Daddy, I’d like to say right now, school starts tomorrow. Mitzi is starting 7th grade and Cooper is entering 6th, both at the brand-new middle school Ray’s worked so hard at making a reality all these years. Ellie is already in love with her 4th grade class, and Joanna can’t wait to show off her ten-inches-shorter-hair PLUS her new cartwheels.

Me? I’m going to spend a couple of very early hours getting five people where they need to be. Then I’m going to take a shower, do some client work, revise some PBs (you’d like this one, I think, with all the puns and wacky sense of humor), and yes, I might take a nap, read a book, go for a run too. Well, maybe not a run, but perhaps a walk or maybe I’ll dust off my yoga mat. Or jut ride my bike around the block.

I’ll call Mom to check in, as it’s been a few days.

Daddy, how I wish you were here. I’d like to think that you’re “here” in the swirling netherworld of passed-on-ed-ness, and that’s good. Beautiful, even. I’m glad you’re at peace — I believe you are, because out of anyone I ever knew, peace is something you have earned, finally, and I have to believe that if peace is to be found, you’re right there.

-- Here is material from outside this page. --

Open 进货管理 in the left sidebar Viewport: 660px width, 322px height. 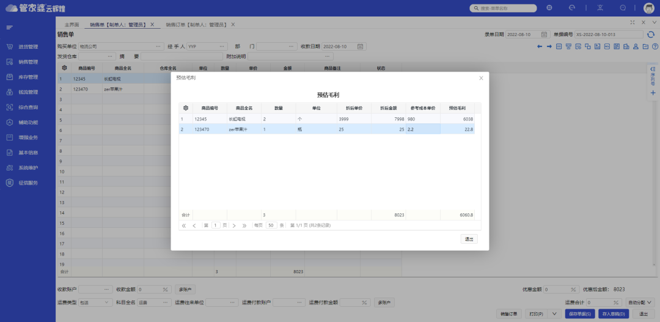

But I miss you. I am not satisfied with the spiritual. I long for the tangible, not the ethereal. I wish you were here. Every day, for this whole perfectly beautiful summer, I have wished you were here. To see the kids’ backflips, the hands-free biking, to read the stories written, to listen to the newly crafted jokes. To witness the cousin love when we all get together, to watch the bonds forged, to see the miracle of ties knotted. To allow yourself to know, for real, that you had a very, very large part in the miracle unfolding before your eyes, that whatever else you think you didn’t do all that well, THIS happened.  To remind you to relish in the immense family you helped to build.

Aw, Daddy. I’m a writer. All of that is true. But mostly the whole point of all of this is — I wish you were here because I would sure like a hug. Or just to hold your hand for one more nanosecond. I wasn’t ready to let you go. I’m still not.

Daddy, I just miss you so much.

And holy cow, I bet you’d love to see those backflips at the pool.